Directions for this task:
An exact copy of every record is the required answer.

::::::::

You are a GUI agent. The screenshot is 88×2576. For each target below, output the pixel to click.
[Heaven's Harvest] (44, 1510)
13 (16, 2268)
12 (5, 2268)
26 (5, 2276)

::::::::

Answer box:
You are a GUI agent. The screenshot is 88×2576. For each target below, output the pixel to click.
[Heaven's Harvest] (44, 1510)
13 (16, 2268)
12 (5, 2268)
26 (5, 2276)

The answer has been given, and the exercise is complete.